Securitized banking continues to be under stress in Europe, as can be seen in two unrelated news reports from Financial News on May 6 that show it is getting harder for some financial institutions to raise cash in Europe.
In one report, firms holding Irish debt are finding it much more costly to use that debt as collateral for repo loans, because repo lenders are demanding extra collateral. Similar squeezes have been occurring with Greek and Portugese debt.
In a second report, financial institutions that securitize are still having trouble finding investors to buy asset-backed securities, so they’re holding the securities themselves and using them as collateral for repo loans from the European Central Bank, which doesn’t want them.
Securitized banking, where institutions borrow on the repurchase market and use the money to finance much of their securities portfolio and their business of securitizing loans, was the key market that collapsed in 2008, causing the credit crisis and the U.S. taxpayer bailout of the giant banks.
Problems in this arena are of concern to economists who see securitized banking as critical to economic growth.
But other economists would like to replace securitization with simple bank lending, because they believe securitization is too complex and opaque, and some would like to eliminate collateralized lending entirely, believing it gives lenders a false feeling of security and lulls them into ignoring risk.
In the first report, The Financial News said a firm that wants to use Irish Treasury bonds as collateral for $100 million in repo loans will have to put up $150 million of the Irish bonds:
The amount of collateral needed to trade Irish Treasury bonds has increased to over 50 percent for the first time, as fears over the eurozone sovereign debt crisis continue.
The clearing house LCH.Clearnet increased the margin requirements needed to trade Irish debt from 45 percent to 55 percent.

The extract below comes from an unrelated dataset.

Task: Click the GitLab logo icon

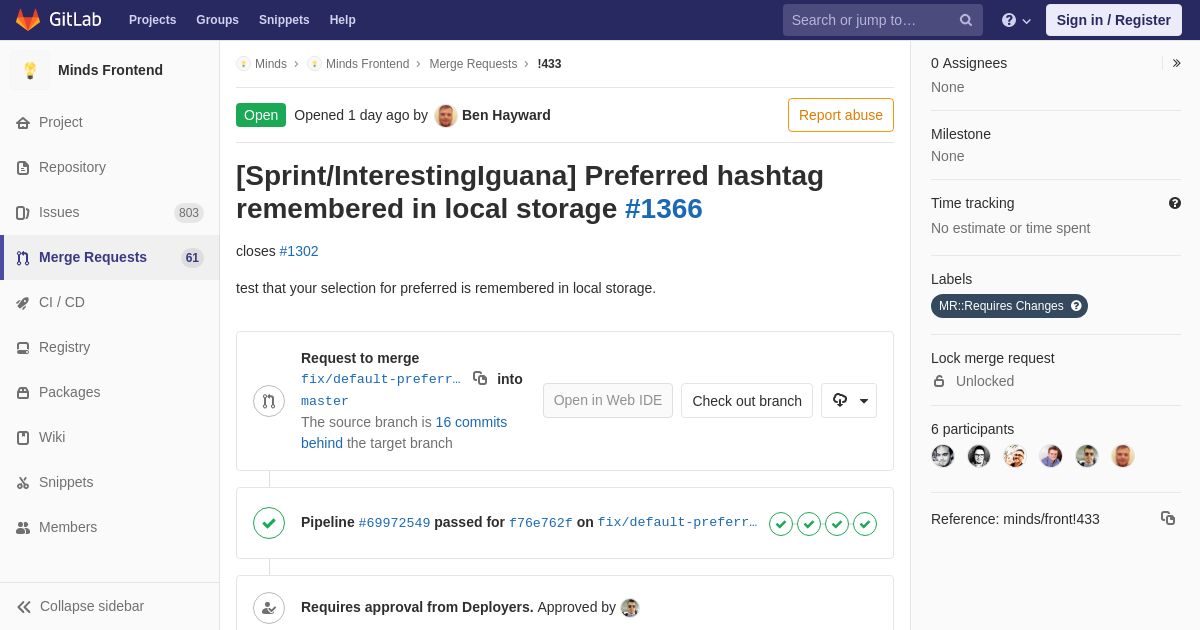Action: [28, 20]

Margin requirements have been steadily increasing since November last year, when requirements were just 10 percent. …
The move by LCH.Clearnet makes it increasingly expensive to trade Irish debt, but the steady increase in margin requirements has not stopped all asset managers continuing to trade the bonds. …

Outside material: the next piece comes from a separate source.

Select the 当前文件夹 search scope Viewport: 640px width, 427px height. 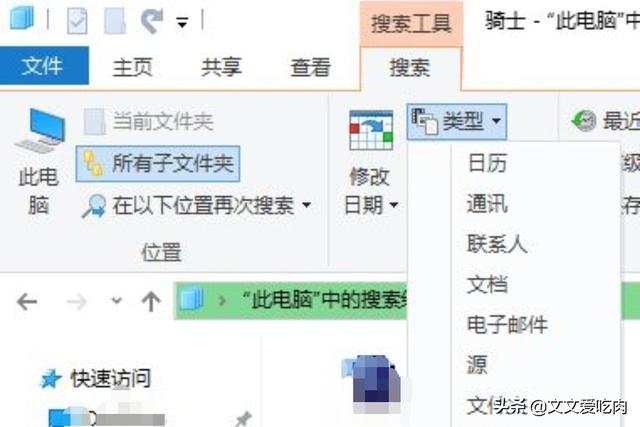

According to data from Thomson Reuters, French insurer CNP Assurances is the largest holder of Irish debt among institutional investors as of 31 December 2010, holding $1.37bn. Boston-based fund manager Loomis Sayles and French asset manager Covéa Finance also hold over $1bn in Irish sovereign debt.
The margin requirement on Portuguese government debt was raised to 45 percent May 11.

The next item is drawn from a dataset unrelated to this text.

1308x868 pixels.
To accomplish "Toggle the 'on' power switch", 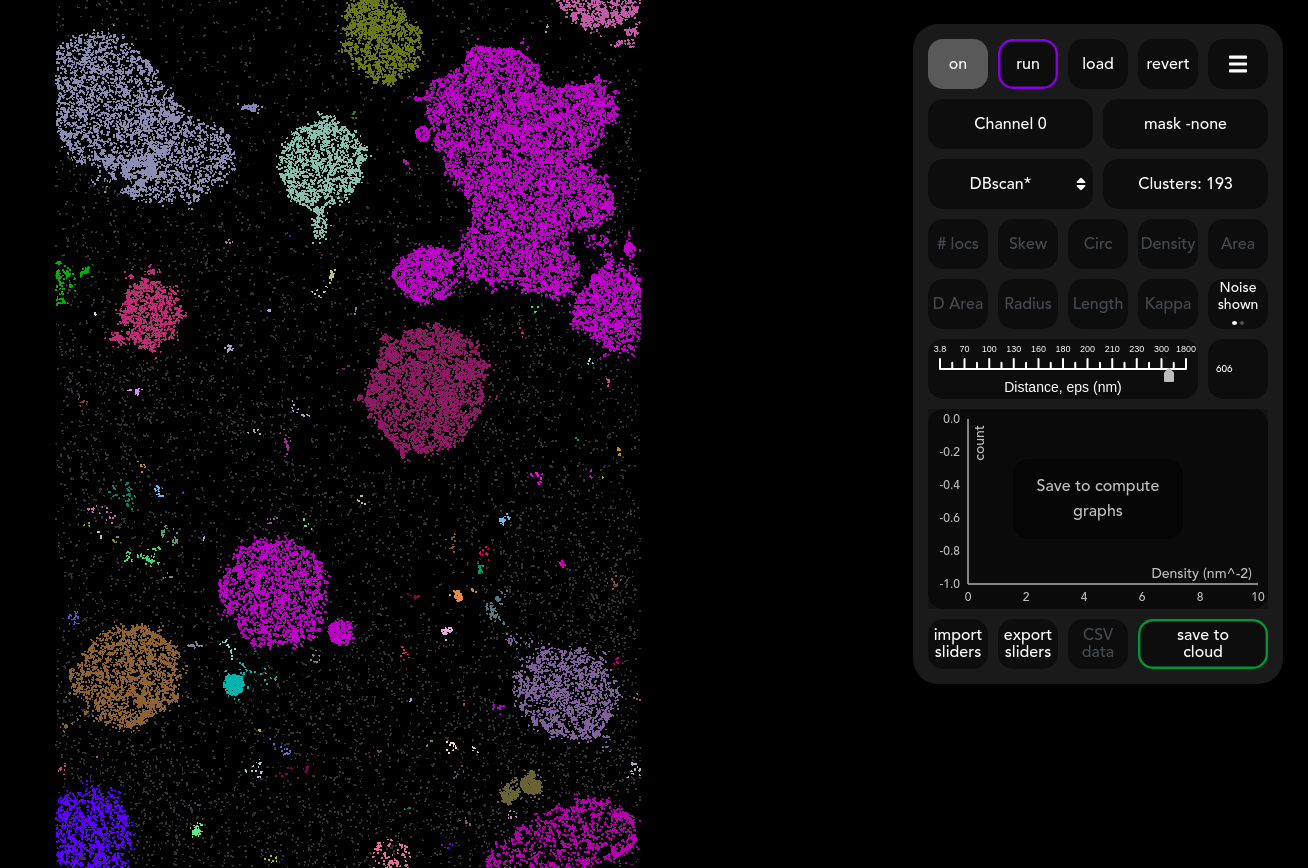I will (957, 64).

By comparison, the margin that dealers are paying on the U.S. tri-party repo market for U.S. Treasuries is 2 percent, according to the Federal Reserve Bank of New York. In the U.S. tri-party repo market, JP Morgan Chase and Bank of New York Mellon serve a middlemen clearing banks for the transactions.
In a second report, The Financial News said investors burned by the financial crisis are not yet returning to the market for securitized loans.
Asset-backed securities became the most commonly used form of collateral placed at the European Central Bank last year, suggesting that banks are struggling to sell these securitised products to investors and are still relying on the ECB for funding.
According to the central bank’s 2010 annual report, published on Sunday, ABS accounted for almost a quarter of assets posted with the central bank last year. ABS comprised some 24% of collateral, compared with 23% in 2009. …
The ECB has tried to discourage issuers from posting asset-backed securities, which were widely blamed for magnifying the impact of the US housing collapse, as collateral in the past year by introducing more stringent provisions for eligibility. But issuers have shrugged off these attempts and remain reliant on the central bank. …
Just 40% of the pre-crisis ABS investor base remains active in the market, according to analysts at Citigroup, equating to a capacity constraint of around €190bn of new issuance per annum.
With the secondary market reduced to a trickle, issuance for obtaining ECB funding has become the ABS norm, and of some €398bn of ABS created last year, €308bn was retained by issuers. Of the €115bn of issuance so far this year, around €84bn has been retained.
A large portion of the retained ABS is then posted at the ECB for funding – a process known as repo funding. …
Europe’s banks remain heavily dependent on ECB funding, with Irish, Greek and Portuguese institutions almost entirely focused on the central bank. …
With regulatory capital requirements for securitisations yet to be finalised … investors are unlikely any time soon to return en masse.
RepoWatch appreciates the coverage that UK journalists at the Financial News and the Financial Times give the repurchase market and hopes U.S. journalists will also start tracking repos.